#### What is expected
Retype the entries exactly. Include every line.

#### Information given
----

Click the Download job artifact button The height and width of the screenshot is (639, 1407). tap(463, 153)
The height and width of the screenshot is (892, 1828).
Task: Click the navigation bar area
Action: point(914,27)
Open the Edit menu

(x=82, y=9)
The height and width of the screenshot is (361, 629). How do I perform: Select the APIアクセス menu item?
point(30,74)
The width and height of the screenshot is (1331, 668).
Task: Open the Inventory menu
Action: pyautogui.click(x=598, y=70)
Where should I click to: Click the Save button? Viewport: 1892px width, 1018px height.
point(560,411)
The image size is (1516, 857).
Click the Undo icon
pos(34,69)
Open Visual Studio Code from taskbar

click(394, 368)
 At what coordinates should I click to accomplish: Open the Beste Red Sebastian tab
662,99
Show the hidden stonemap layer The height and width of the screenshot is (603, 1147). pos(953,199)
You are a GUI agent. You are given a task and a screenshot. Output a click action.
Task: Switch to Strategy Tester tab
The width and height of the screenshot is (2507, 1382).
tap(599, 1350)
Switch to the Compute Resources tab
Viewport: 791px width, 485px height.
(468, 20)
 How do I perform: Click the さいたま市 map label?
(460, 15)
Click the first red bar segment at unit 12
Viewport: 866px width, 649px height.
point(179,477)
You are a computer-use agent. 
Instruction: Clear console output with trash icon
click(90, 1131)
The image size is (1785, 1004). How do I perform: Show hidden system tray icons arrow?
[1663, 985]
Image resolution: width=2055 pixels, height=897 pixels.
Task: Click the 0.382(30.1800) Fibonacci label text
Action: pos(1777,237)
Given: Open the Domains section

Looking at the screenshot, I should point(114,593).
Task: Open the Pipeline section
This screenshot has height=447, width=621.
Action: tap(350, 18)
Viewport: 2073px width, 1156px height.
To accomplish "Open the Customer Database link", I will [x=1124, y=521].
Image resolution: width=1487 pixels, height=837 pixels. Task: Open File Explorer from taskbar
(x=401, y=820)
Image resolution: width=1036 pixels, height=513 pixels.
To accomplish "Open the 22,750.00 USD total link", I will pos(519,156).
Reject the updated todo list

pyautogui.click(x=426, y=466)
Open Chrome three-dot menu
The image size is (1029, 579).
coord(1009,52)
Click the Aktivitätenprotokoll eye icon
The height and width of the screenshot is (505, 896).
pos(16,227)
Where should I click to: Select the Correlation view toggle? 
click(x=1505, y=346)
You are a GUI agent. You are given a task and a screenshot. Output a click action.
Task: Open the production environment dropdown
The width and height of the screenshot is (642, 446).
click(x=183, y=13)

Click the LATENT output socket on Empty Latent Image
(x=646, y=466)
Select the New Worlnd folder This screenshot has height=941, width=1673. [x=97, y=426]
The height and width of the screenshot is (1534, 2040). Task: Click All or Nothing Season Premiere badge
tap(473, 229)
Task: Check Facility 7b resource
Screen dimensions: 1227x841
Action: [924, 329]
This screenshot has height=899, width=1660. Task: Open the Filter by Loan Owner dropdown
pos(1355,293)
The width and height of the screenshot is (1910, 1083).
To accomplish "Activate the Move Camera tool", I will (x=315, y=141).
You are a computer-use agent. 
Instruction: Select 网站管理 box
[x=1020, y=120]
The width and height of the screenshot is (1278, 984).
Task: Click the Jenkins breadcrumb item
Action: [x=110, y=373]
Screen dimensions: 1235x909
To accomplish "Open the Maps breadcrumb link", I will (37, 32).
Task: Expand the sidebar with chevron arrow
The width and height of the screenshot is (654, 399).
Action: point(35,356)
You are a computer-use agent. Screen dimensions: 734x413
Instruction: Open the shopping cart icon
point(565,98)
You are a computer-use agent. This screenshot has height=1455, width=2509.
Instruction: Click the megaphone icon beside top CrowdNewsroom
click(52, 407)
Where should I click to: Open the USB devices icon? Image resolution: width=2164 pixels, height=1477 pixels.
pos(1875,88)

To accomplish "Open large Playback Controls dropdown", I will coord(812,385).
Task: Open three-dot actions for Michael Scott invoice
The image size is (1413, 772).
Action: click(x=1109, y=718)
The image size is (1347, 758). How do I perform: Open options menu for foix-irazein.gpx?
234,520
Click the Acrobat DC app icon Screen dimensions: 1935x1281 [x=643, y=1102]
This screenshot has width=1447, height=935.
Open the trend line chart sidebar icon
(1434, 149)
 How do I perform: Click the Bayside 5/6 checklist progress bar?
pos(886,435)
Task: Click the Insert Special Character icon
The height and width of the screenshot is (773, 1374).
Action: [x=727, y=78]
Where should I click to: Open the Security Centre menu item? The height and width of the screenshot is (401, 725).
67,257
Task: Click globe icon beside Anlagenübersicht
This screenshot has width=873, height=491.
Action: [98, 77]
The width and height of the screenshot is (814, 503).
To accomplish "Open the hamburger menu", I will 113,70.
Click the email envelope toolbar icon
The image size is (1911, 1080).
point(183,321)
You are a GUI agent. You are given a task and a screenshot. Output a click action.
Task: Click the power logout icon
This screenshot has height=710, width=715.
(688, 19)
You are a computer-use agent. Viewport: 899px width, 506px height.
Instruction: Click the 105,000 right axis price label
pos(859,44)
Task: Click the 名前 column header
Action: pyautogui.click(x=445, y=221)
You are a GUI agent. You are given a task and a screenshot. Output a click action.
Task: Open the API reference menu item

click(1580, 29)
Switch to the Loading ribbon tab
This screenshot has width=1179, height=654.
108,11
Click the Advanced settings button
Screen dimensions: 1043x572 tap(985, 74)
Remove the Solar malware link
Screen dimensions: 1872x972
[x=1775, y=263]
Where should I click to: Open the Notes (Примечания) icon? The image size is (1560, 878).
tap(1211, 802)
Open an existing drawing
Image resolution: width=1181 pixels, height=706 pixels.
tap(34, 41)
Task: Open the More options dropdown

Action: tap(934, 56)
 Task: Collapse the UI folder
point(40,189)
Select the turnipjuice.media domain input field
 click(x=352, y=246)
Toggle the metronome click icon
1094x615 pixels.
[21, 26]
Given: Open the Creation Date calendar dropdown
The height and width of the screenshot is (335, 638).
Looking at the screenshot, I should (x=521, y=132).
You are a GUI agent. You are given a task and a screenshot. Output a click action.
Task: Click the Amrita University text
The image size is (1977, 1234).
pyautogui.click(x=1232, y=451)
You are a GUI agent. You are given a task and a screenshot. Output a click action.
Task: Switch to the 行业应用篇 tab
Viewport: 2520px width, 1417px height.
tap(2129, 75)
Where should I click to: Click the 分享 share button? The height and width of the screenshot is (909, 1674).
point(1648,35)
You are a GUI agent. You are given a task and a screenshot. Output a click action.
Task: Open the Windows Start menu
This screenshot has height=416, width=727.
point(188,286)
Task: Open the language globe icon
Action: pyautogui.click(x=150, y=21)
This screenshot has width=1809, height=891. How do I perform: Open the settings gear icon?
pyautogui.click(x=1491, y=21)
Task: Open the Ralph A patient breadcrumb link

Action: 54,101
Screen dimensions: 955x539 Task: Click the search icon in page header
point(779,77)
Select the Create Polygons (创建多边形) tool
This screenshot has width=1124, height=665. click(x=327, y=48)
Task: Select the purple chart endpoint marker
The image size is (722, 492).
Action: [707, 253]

----

#### Answer to this problem
Click the Download job artifact button The height and width of the screenshot is (639, 1407). tap(463, 153)
The height and width of the screenshot is (892, 1828).
Task: Click the navigation bar area
Action: point(914,27)
Open the Edit menu

(x=82, y=9)
The height and width of the screenshot is (361, 629). How do I perform: Select the APIアクセス menu item?
point(30,74)
The width and height of the screenshot is (1331, 668).
Task: Open the Inventory menu
Action: pyautogui.click(x=598, y=70)
Where should I click to: Click the Save button? Viewport: 1892px width, 1018px height.
point(560,411)
The image size is (1516, 857).
Click the Undo icon
pos(34,69)
Open Visual Studio Code from taskbar

click(394, 368)
 At what coordinates should I click to accomplish: Open the Beste Red Sebastian tab
662,99
Show the hidden stonemap layer The height and width of the screenshot is (603, 1147). pos(953,199)
You are a GUI agent. You are given a task and a screenshot. Output a click action.
Task: Switch to Strategy Tester tab
The width and height of the screenshot is (2507, 1382).
tap(599, 1350)
Switch to the Compute Resources tab
Viewport: 791px width, 485px height.
(468, 20)
 How do I perform: Click the さいたま市 map label?
(460, 15)
Click the first red bar segment at unit 12
Viewport: 866px width, 649px height.
point(179,477)
You are a computer-use agent. 
Instruction: Clear console output with trash icon
click(90, 1131)
The image size is (1785, 1004). How do I perform: Show hidden system tray icons arrow?
[1663, 985]
Image resolution: width=2055 pixels, height=897 pixels.
Task: Click the 0.382(30.1800) Fibonacci label text
Action: pos(1777,237)
Given: Open the Domains section

Looking at the screenshot, I should point(114,593).
Task: Open the Pipeline section
This screenshot has height=447, width=621.
Action: tap(350, 18)
Viewport: 2073px width, 1156px height.
To accomplish "Open the Customer Database link", I will [x=1124, y=521].
Image resolution: width=1487 pixels, height=837 pixels. Task: Open File Explorer from taskbar
(x=401, y=820)
Image resolution: width=1036 pixels, height=513 pixels.
To accomplish "Open the 22,750.00 USD total link", I will pos(519,156).
Reject the updated todo list

pyautogui.click(x=426, y=466)
Open Chrome three-dot menu
The image size is (1029, 579).
coord(1009,52)
Click the Aktivitätenprotokoll eye icon
The height and width of the screenshot is (505, 896).
pos(16,227)
Where should I click to: Select the Correlation view toggle? 
click(x=1505, y=346)
You are a GUI agent. You are given a task and a screenshot. Output a click action.
Task: Open the production environment dropdown
The width and height of the screenshot is (642, 446).
click(x=183, y=13)

Click the LATENT output socket on Empty Latent Image
(x=646, y=466)
Select the New Worlnd folder This screenshot has height=941, width=1673. [x=97, y=426]
The height and width of the screenshot is (1534, 2040). Task: Click All or Nothing Season Premiere badge
tap(473, 229)
Task: Check Facility 7b resource
Screen dimensions: 1227x841
Action: [924, 329]
This screenshot has height=899, width=1660. Task: Open the Filter by Loan Owner dropdown
pos(1355,293)
The width and height of the screenshot is (1910, 1083).
To accomplish "Activate the Move Camera tool", I will (x=315, y=141).
You are a computer-use agent. 
Instruction: Select 网站管理 box
[x=1020, y=120]
The width and height of the screenshot is (1278, 984).
Task: Click the Jenkins breadcrumb item
Action: [x=110, y=373]
Screen dimensions: 1235x909
To accomplish "Open the Maps breadcrumb link", I will (37, 32).
Task: Expand the sidebar with chevron arrow
The width and height of the screenshot is (654, 399).
Action: point(35,356)
You are a computer-use agent. Screen dimensions: 734x413
Instruction: Open the shopping cart icon
point(565,98)
You are a computer-use agent. This screenshot has height=1455, width=2509.
Instruction: Click the megaphone icon beside top CrowdNewsroom
click(52, 407)
Where should I click to: Open the USB devices icon? Image resolution: width=2164 pixels, height=1477 pixels.
pos(1875,88)

To accomplish "Open large Playback Controls dropdown", I will coord(812,385).
Task: Open three-dot actions for Michael Scott invoice
The image size is (1413, 772).
Action: click(x=1109, y=718)
The image size is (1347, 758). How do I perform: Open options menu for foix-irazein.gpx?
234,520
Click the Acrobat DC app icon Screen dimensions: 1935x1281 [x=643, y=1102]
This screenshot has width=1447, height=935.
Open the trend line chart sidebar icon
(1434, 149)
 How do I perform: Click the Bayside 5/6 checklist progress bar?
pos(886,435)
Task: Click the Insert Special Character icon
The height and width of the screenshot is (773, 1374).
Action: [x=727, y=78]
Where should I click to: Open the Security Centre menu item? The height and width of the screenshot is (401, 725).
67,257
Task: Click globe icon beside Anlagenübersicht
This screenshot has width=873, height=491.
Action: [98, 77]
The width and height of the screenshot is (814, 503).
To accomplish "Open the hamburger menu", I will 113,70.
Click the email envelope toolbar icon
The image size is (1911, 1080).
point(183,321)
You are a GUI agent. You are given a task and a screenshot. Output a click action.
Task: Click the power logout icon
This screenshot has height=710, width=715.
(688, 19)
You are a computer-use agent. Viewport: 899px width, 506px height.
Instruction: Click the 105,000 right axis price label
pos(859,44)
Task: Click the 名前 column header
Action: pyautogui.click(x=445, y=221)
You are a GUI agent. You are given a task and a screenshot. Output a click action.
Task: Open the API reference menu item

click(1580, 29)
Switch to the Loading ribbon tab
This screenshot has width=1179, height=654.
108,11
Click the Advanced settings button
Screen dimensions: 1043x572 tap(985, 74)
Remove the Solar malware link
Screen dimensions: 1872x972
[x=1775, y=263]
Where should I click to: Open the Notes (Примечания) icon? The image size is (1560, 878).
tap(1211, 802)
Open an existing drawing
Image resolution: width=1181 pixels, height=706 pixels.
tap(34, 41)
Task: Open the More options dropdown

Action: tap(934, 56)
 Task: Collapse the UI folder
point(40,189)
Select the turnipjuice.media domain input field
 click(x=352, y=246)
Toggle the metronome click icon
1094x615 pixels.
[21, 26]
Given: Open the Creation Date calendar dropdown
The height and width of the screenshot is (335, 638).
Looking at the screenshot, I should (x=521, y=132).
You are a GUI agent. You are given a task and a screenshot. Output a click action.
Task: Click the Amrita University text
The image size is (1977, 1234).
pyautogui.click(x=1232, y=451)
You are a GUI agent. You are given a task and a screenshot. Output a click action.
Task: Switch to the 行业应用篇 tab
Viewport: 2520px width, 1417px height.
tap(2129, 75)
Where should I click to: Click the 分享 share button? The height and width of the screenshot is (909, 1674).
point(1648,35)
You are a GUI agent. You are given a task and a screenshot. Output a click action.
Task: Open the Windows Start menu
This screenshot has height=416, width=727.
point(188,286)
Task: Open the language globe icon
Action: pyautogui.click(x=150, y=21)
This screenshot has width=1809, height=891. How do I perform: Open the settings gear icon?
pyautogui.click(x=1491, y=21)
Task: Open the Ralph A patient breadcrumb link

Action: 54,101
Screen dimensions: 955x539 Task: Click the search icon in page header
point(779,77)
Select the Create Polygons (创建多边形) tool
This screenshot has width=1124, height=665. click(x=327, y=48)
Task: Select the purple chart endpoint marker
The image size is (722, 492).
Action: [707, 253]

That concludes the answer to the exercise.